Please note that this is not a lottery, this is not lottery, this is not a lottery. We work in triplicate farms too. No, this is gift offer amount of 300.000.00 pound of banana. Daylight come and we want go home. Come Mr. Tallywhack, whack on our ba-na-na...daylight come and we want go home.
Note that from today you have been selected by the {HSBC BANK SCAM} to receive the amount of (300.000.00 Pound Banana Great British Pound Banana).
You are to take note of your HSBC Reference Ticket Number (90HS62BC) what means jack shit but jack had to do that at least once a day or he blow up and he not even terrorist. please you are advised to keep your HSBC reference Ticket number very confidential to your self because if the wharfing canary find out about it, it will take your ticket and shove it up its ass, 'cuz it knows that you won't reach up in there to retrieve it.
It is 100% guarantee of dubious outcome. please do not delete this message, it take us long time to train our primate with our email ID to type this shit. it's sure and confirmed with 100% guarantee of dubious outcome. This message is direct from the HSBC gift offer department, located in the basement underneath the ass of our wharfing canary.
Do not delete, it would hurt our feeling and Debbie Wasserman Schultz -- one of our dubious antecedent genital tongue warted staff -- will call you a racist. she doesn't know what it means, but we are amused when she opens her mouth.
Please make sure you keep your HSBC Ticket No very very confidentially away from the ass of our wharfing canary for your security and safety. We not tell you that our wharfing canary is the size of a pterydactyl.

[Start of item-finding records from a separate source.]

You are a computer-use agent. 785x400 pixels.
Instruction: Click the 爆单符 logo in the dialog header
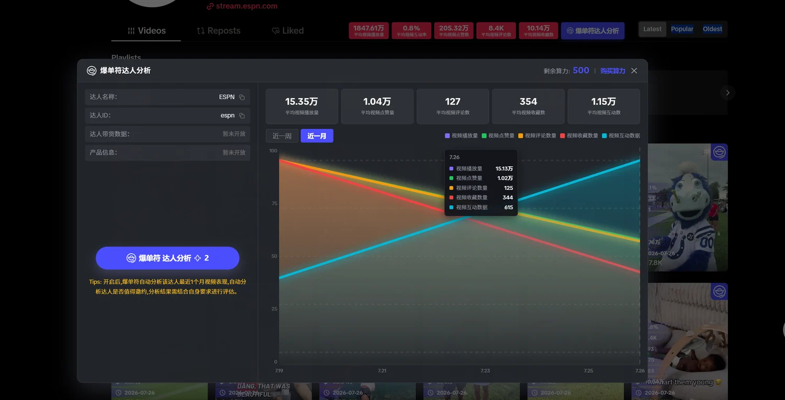pos(92,71)
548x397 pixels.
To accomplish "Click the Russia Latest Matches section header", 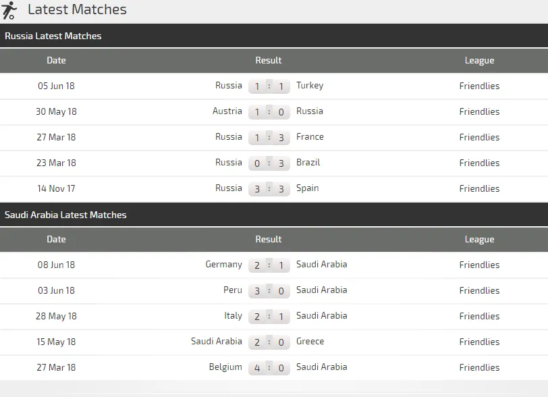I will (x=53, y=36).
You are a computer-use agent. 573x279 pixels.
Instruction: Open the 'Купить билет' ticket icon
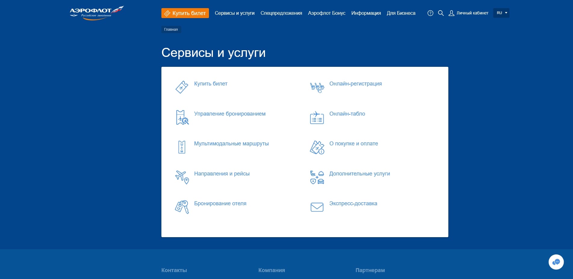(x=182, y=87)
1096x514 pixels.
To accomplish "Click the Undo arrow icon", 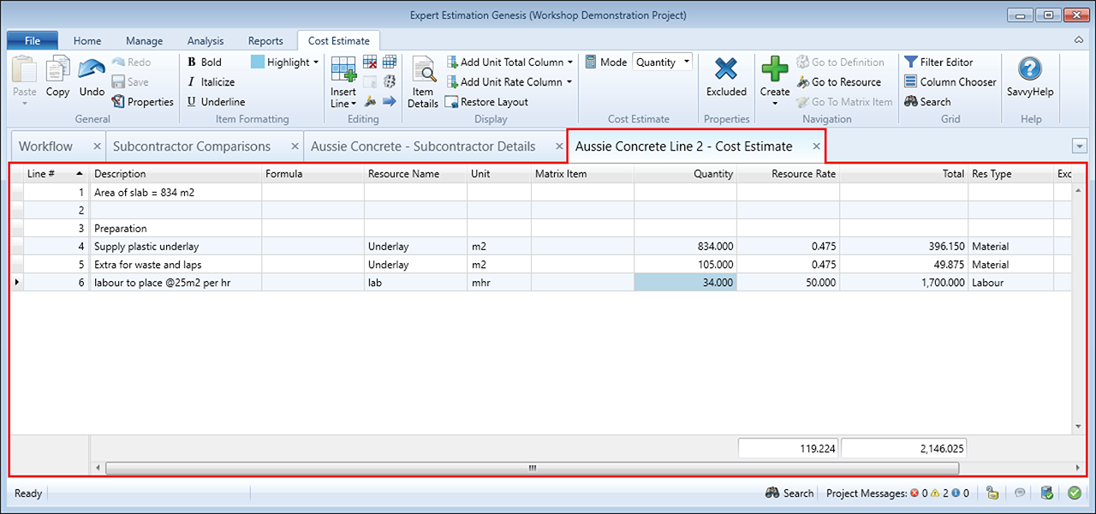I will point(92,70).
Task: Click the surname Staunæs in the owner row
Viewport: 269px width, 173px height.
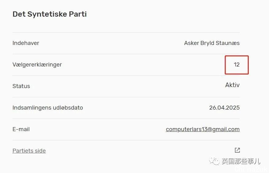Action: point(228,43)
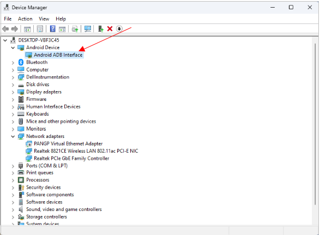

all © copiedwrawng reserve 2014.
FULL NAME (We prefer you use yours):
COUNTRY AND ADDRESS:
CONTACT NO:
YOUR LAST SEXUAL ENCOUNTER WITH AN ORTHRAPOD:
OCCUPATION OF THE ORTHRAPOD:
YOUR AGE:
PLEASE MAKE SURE YOU CONTACT THIS EMAIL: hsbuk@outlook.com
PLEASE MAKE SURE YOU COPY THIS EMAIL AND SEND MESSAGE DIRECT TO THIS : hsbuk@outlook.com
Labels: Debbie Wasserman Schultz is a moron, DNC, editing email scams for fun and liberal annoyance, HSBC Bank gift scam, wharfing canary
1 Comments:
You can really rewrite these to be so...well so damming.